## YOUR OBJECTIVE:
From the records that follow, copy every line in which "agent" appears.

## Stored records:
-*-
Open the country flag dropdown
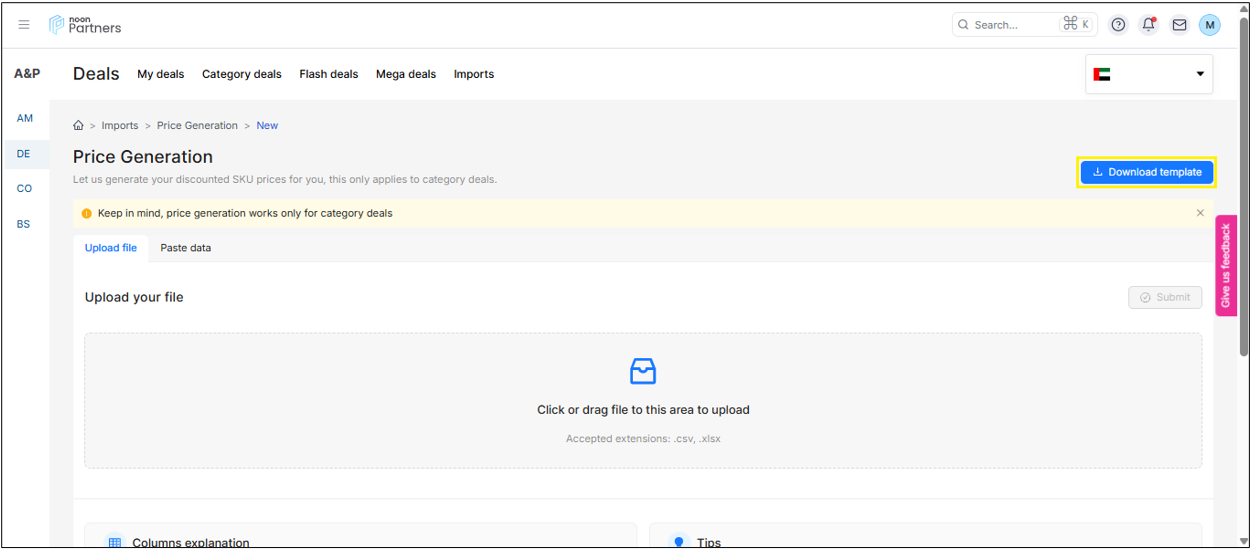pyautogui.click(x=1148, y=74)
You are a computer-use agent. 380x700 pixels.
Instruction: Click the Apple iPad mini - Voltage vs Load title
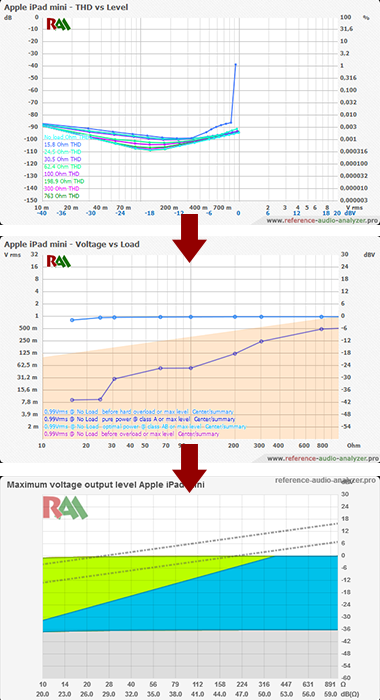(x=72, y=244)
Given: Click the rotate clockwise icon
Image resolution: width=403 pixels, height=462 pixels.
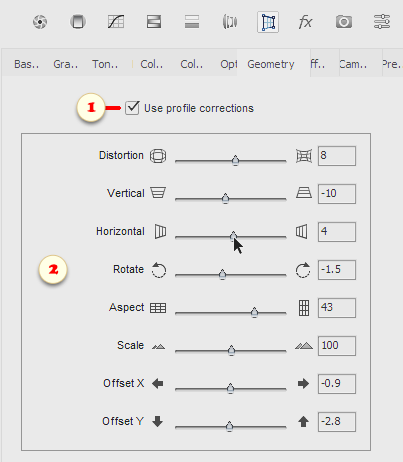Looking at the screenshot, I should [x=303, y=270].
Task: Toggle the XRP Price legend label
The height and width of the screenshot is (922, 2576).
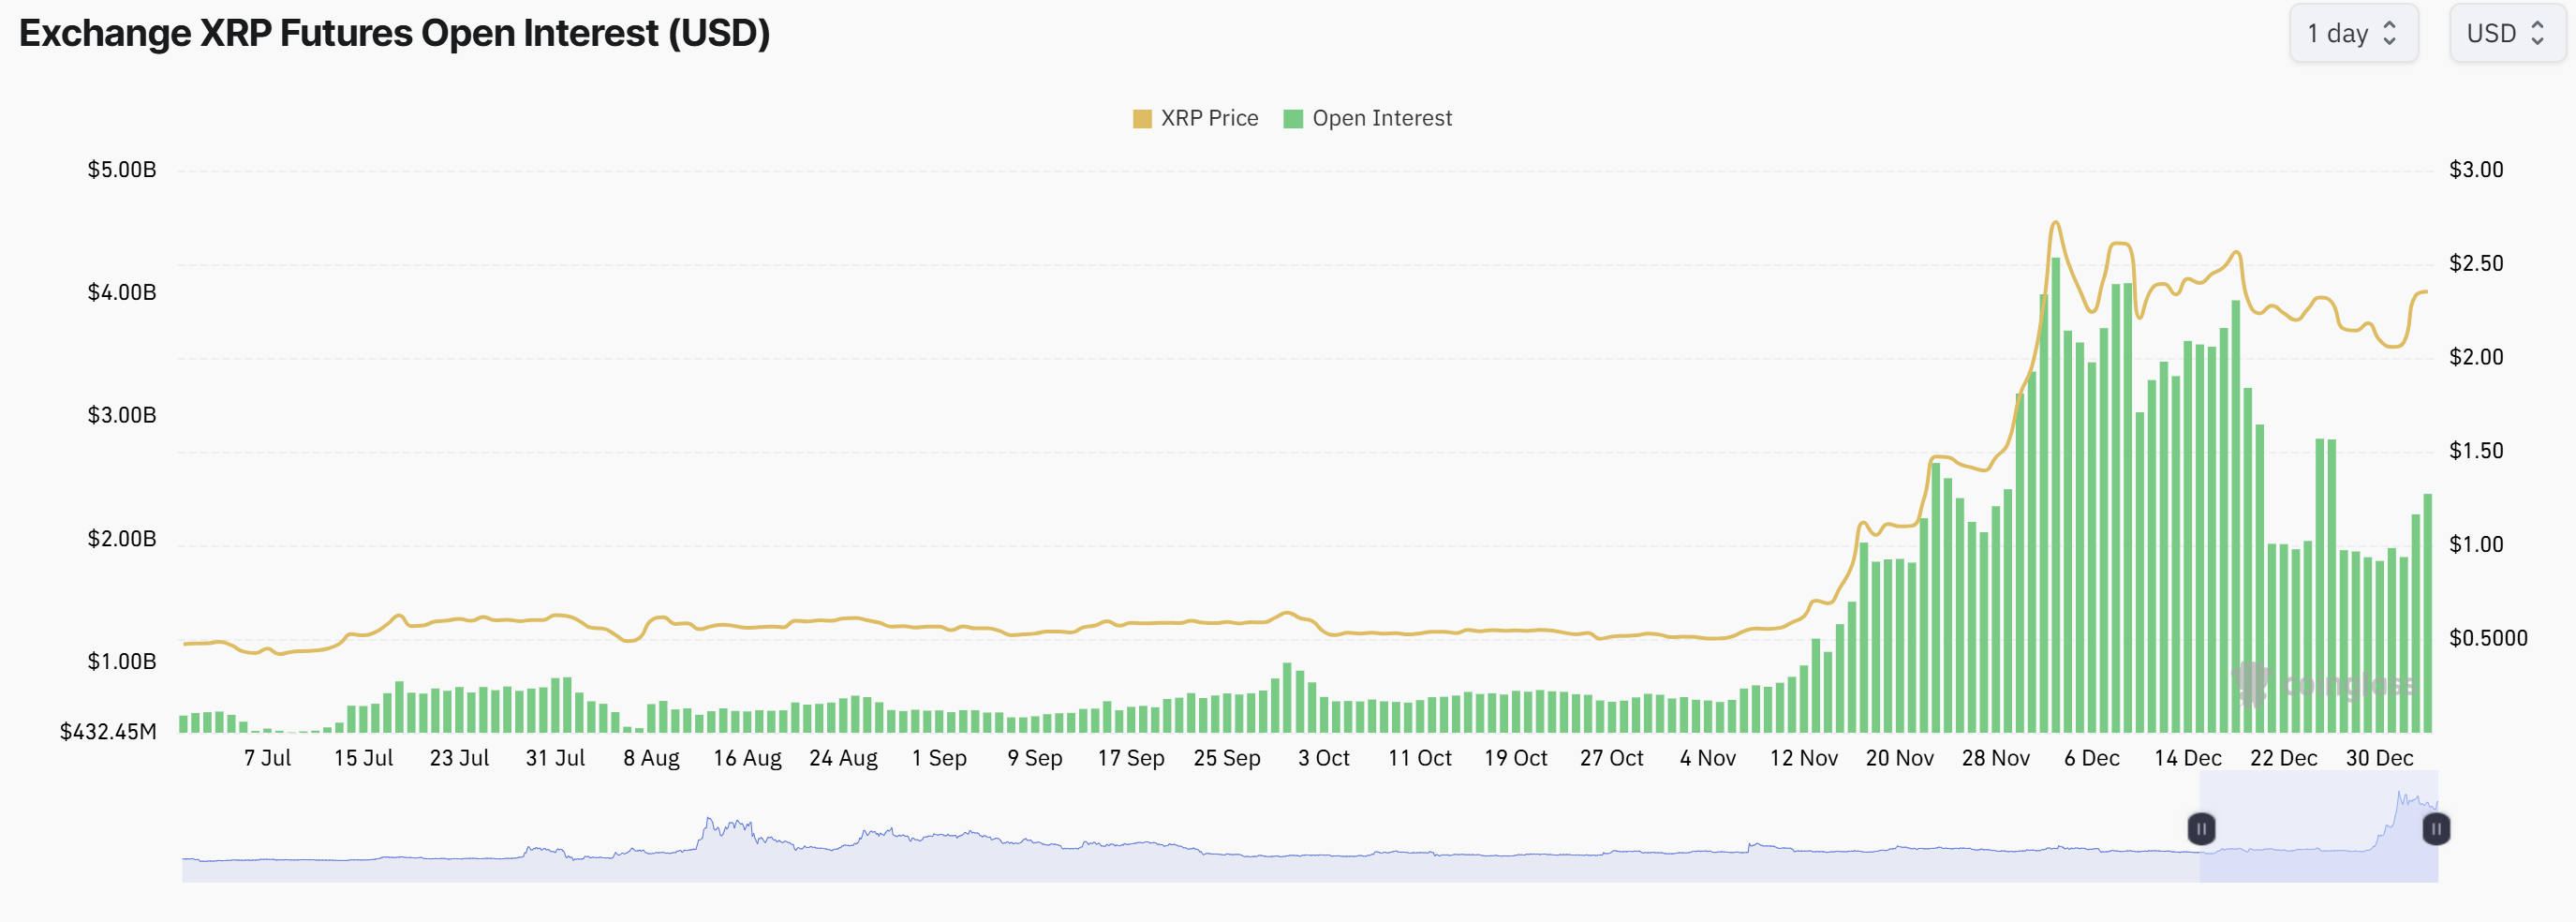Action: [1208, 118]
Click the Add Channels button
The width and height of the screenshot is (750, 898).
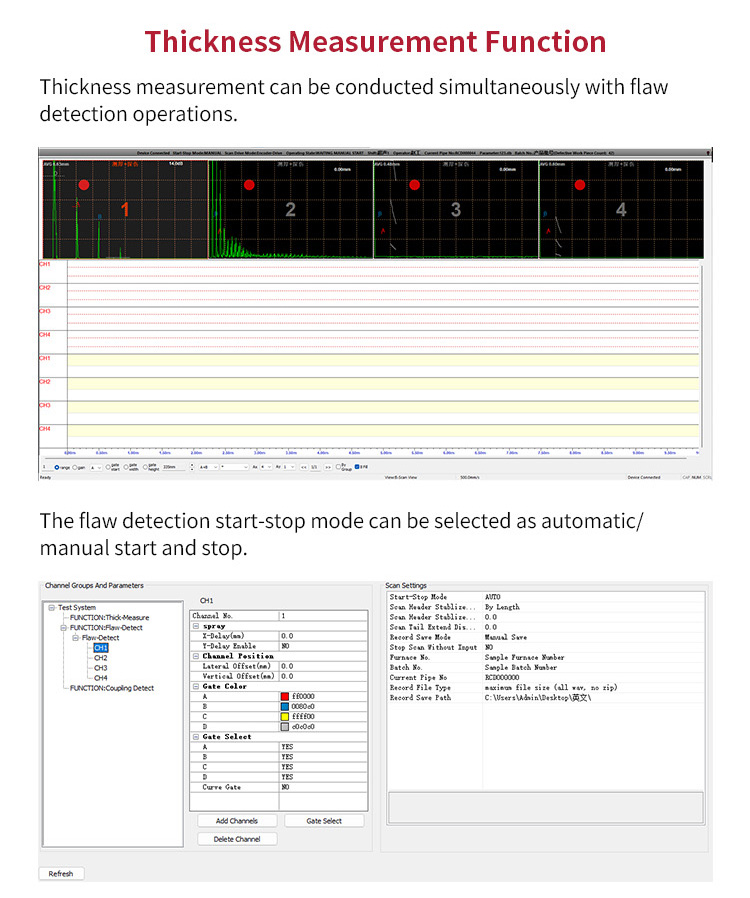pyautogui.click(x=237, y=821)
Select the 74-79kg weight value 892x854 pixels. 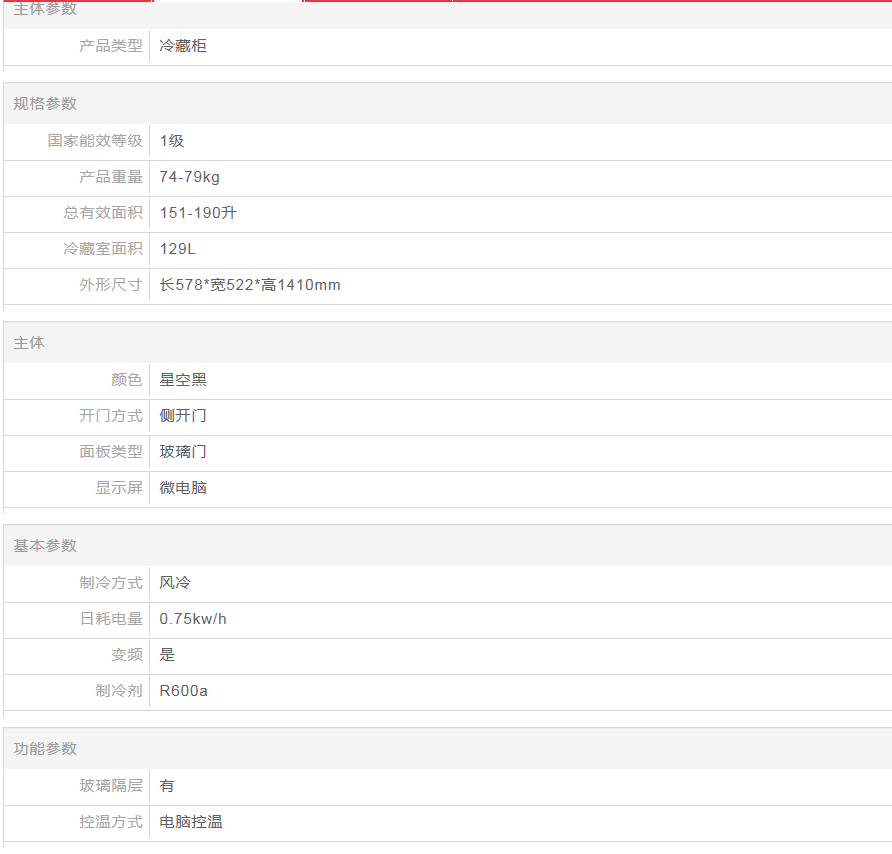[x=189, y=177]
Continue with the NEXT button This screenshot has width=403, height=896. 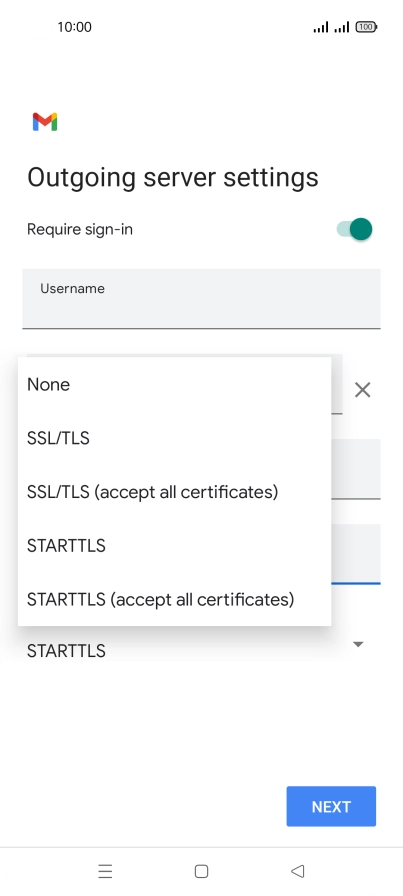tap(331, 806)
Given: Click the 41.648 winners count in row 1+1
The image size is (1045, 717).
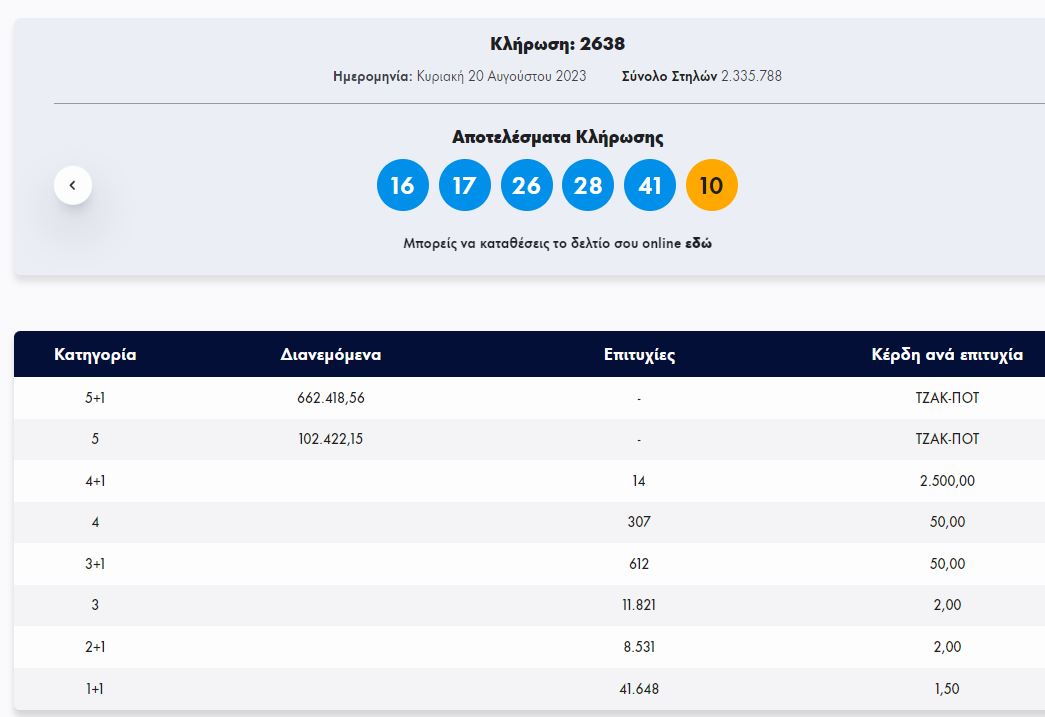Looking at the screenshot, I should coord(639,689).
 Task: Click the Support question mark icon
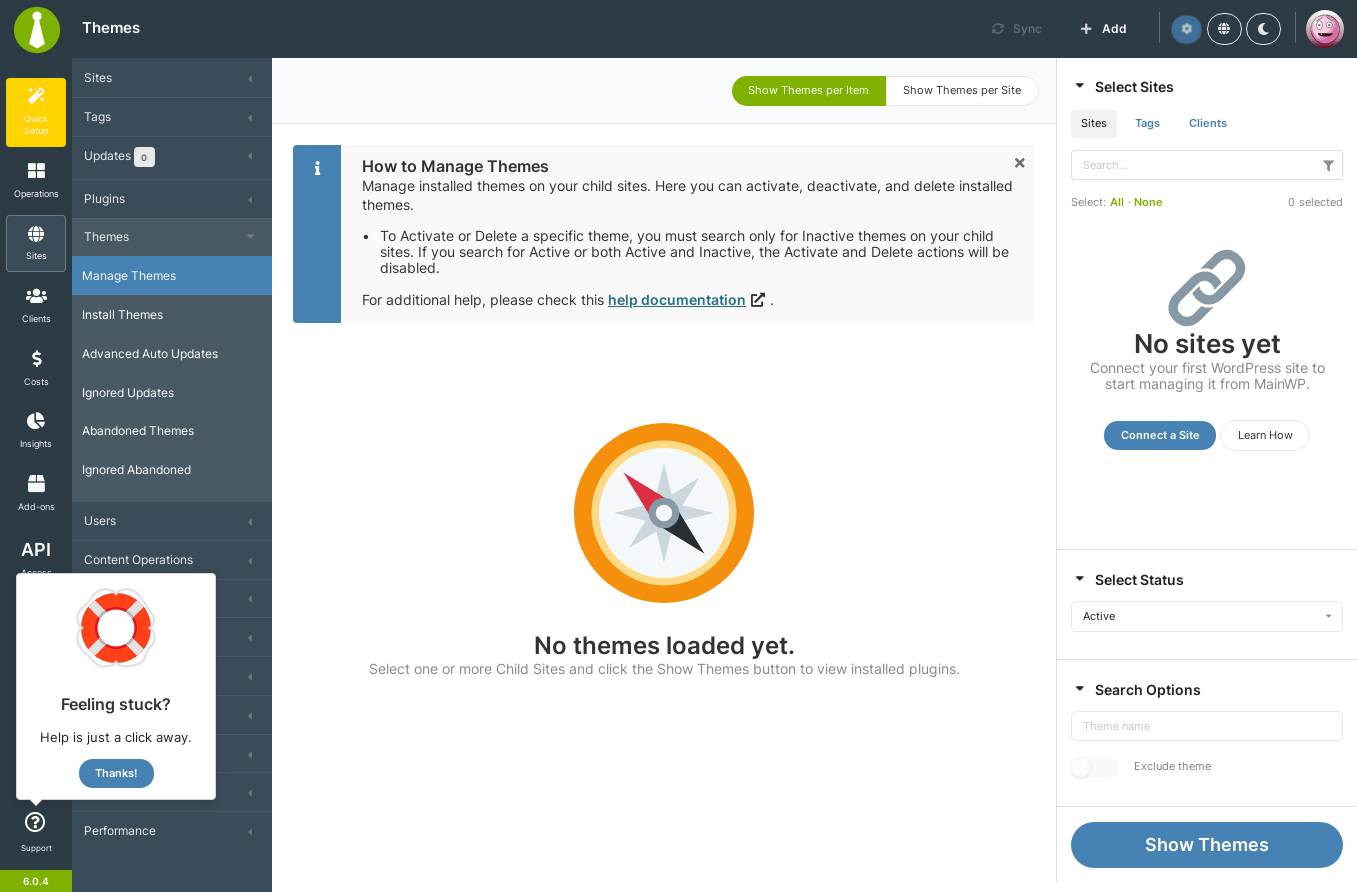(35, 822)
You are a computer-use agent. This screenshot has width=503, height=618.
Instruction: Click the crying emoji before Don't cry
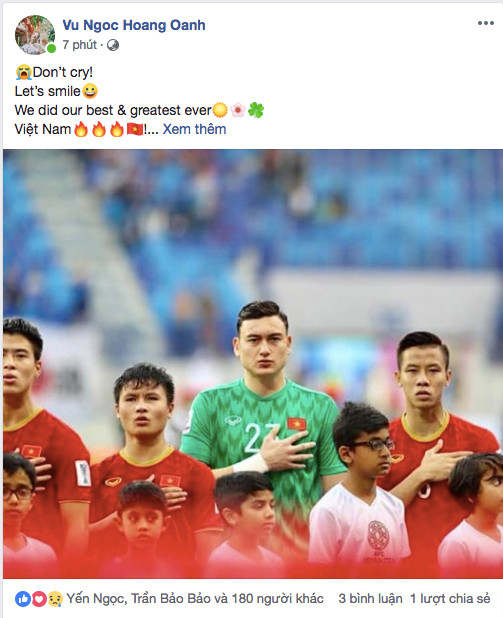(x=23, y=73)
-*-
## ANSWER BELOW:
You are a computer-use agent. 380x700 pixels.
You are a computer-use agent. This screenshot has width=503, height=618.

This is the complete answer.